◆ DATA LISTING:
● ● ● ●

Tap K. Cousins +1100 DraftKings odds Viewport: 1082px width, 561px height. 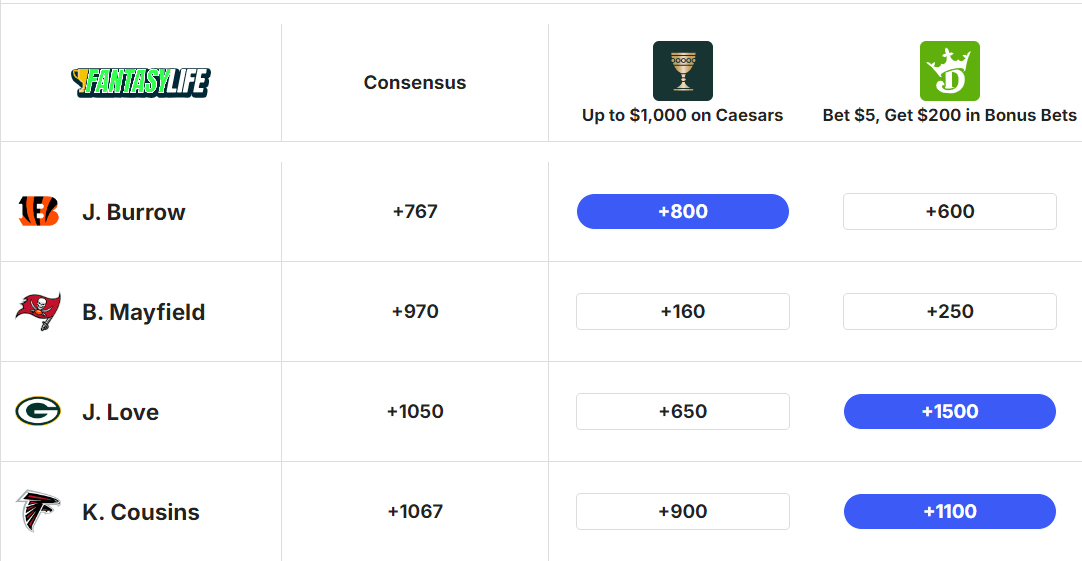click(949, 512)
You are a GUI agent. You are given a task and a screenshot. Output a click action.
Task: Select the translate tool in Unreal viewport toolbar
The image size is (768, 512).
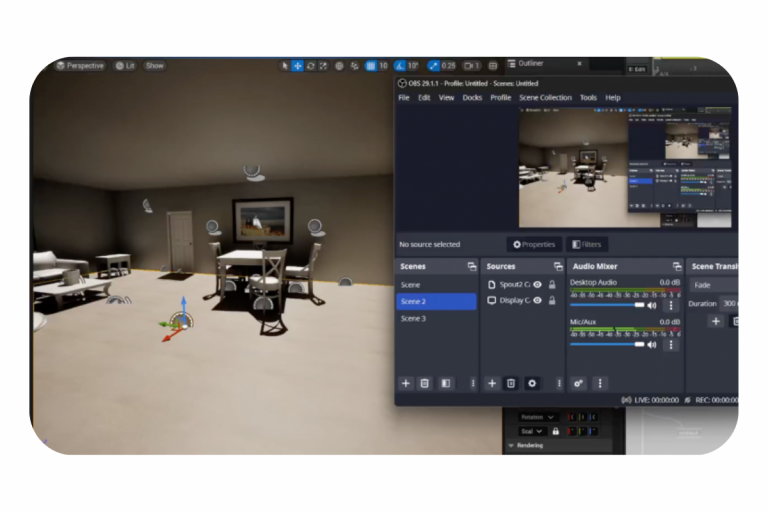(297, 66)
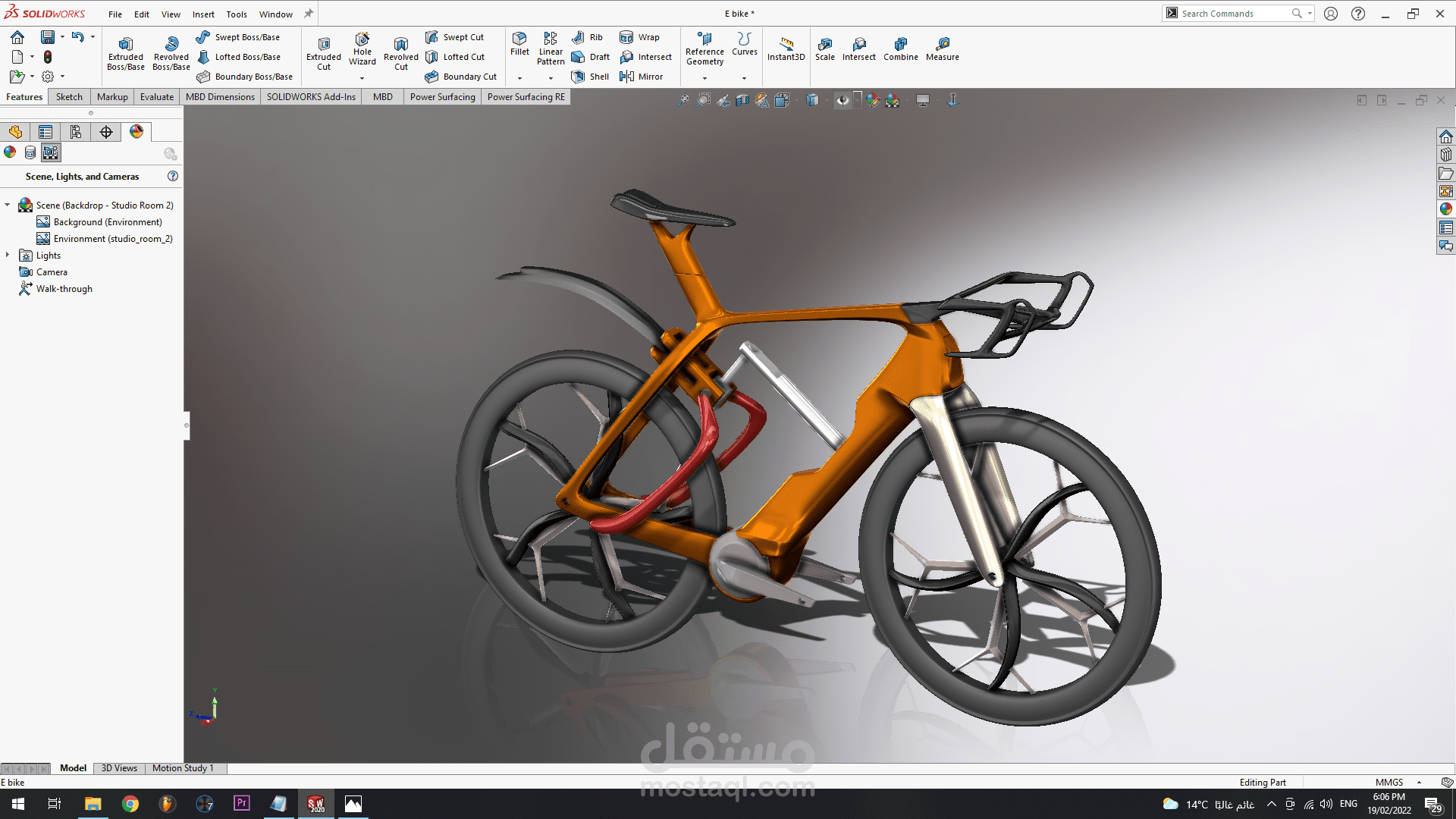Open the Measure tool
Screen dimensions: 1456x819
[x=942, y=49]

● ● ● ●

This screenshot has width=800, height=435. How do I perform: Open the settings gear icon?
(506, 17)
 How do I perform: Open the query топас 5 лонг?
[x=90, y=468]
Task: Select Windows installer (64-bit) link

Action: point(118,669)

● ● ● ●

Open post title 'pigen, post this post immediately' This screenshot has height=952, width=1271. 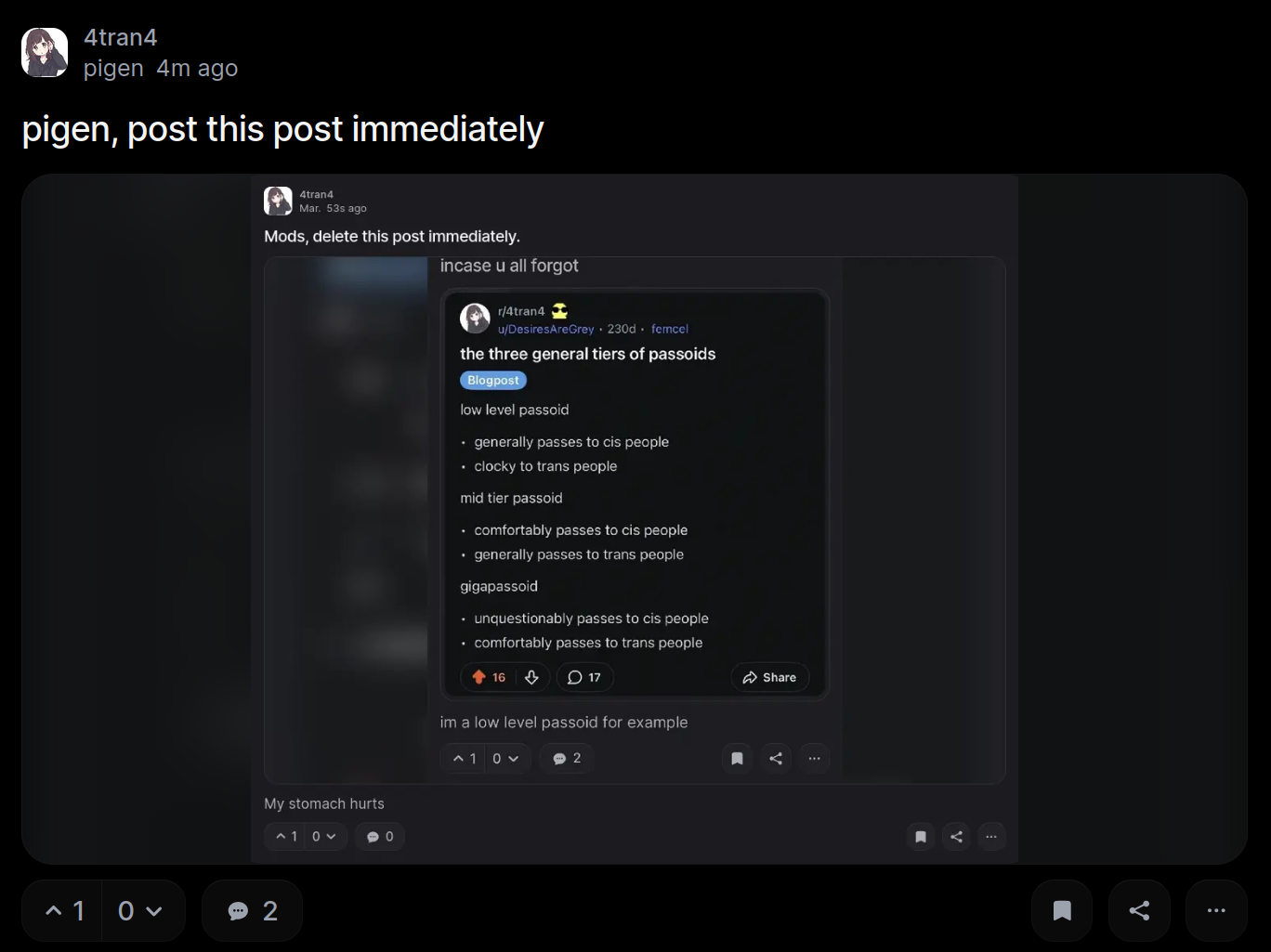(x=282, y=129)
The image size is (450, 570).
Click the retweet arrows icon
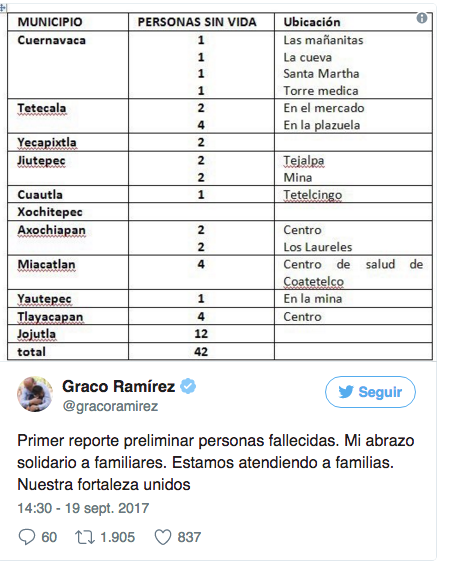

● ● ● ●

◆ TASK GOAL:
Starting at the line containing "The image size is (450, 570)." and ending after the line containing "Click the retweet arrows icon", write those lines out again with "share" substituted for "retweet". Leave everything else unchanged.

◆ SOLUTION FOR THIS EXERCISE:
The image size is (450, 570).
Click the share arrows icon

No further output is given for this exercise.